Task goal ▸ Extract every line between the one with "Given: Click inside the search input box" and the end of the entries, both included, word for word and free of pictures.

BEGIN Data excerpts

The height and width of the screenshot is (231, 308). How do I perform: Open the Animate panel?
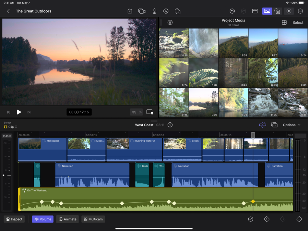pos(67,219)
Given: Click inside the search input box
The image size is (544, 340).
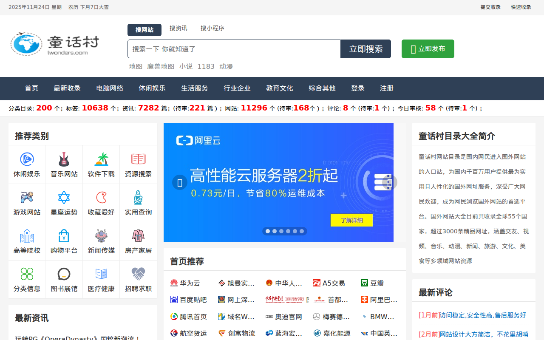Looking at the screenshot, I should point(234,48).
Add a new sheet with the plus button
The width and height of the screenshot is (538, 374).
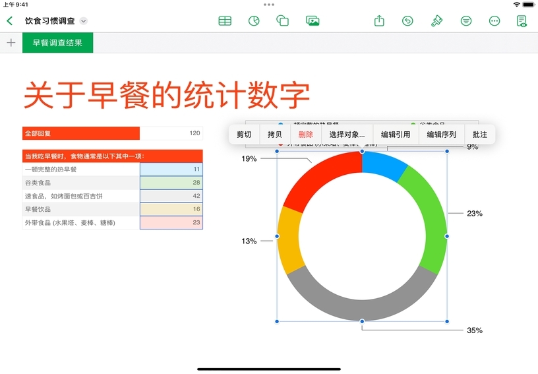point(11,43)
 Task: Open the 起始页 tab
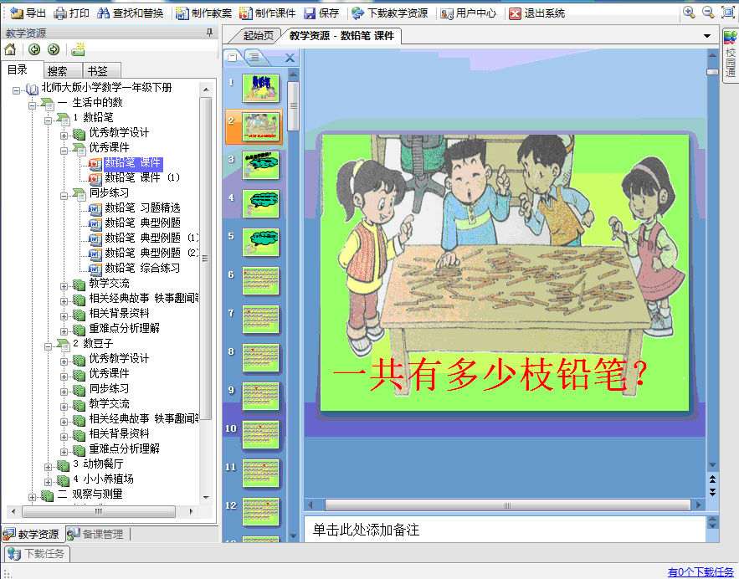point(258,36)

END Data excerpts

Solution to this task ▸
Given: Click inside the search input box
The image size is (544, 340).
Looking at the screenshot, I should point(234,48).
Add a new sheet with the plus button
The width and height of the screenshot is (538, 374).
point(11,43)
 Task: Open the 起始页 tab
point(258,36)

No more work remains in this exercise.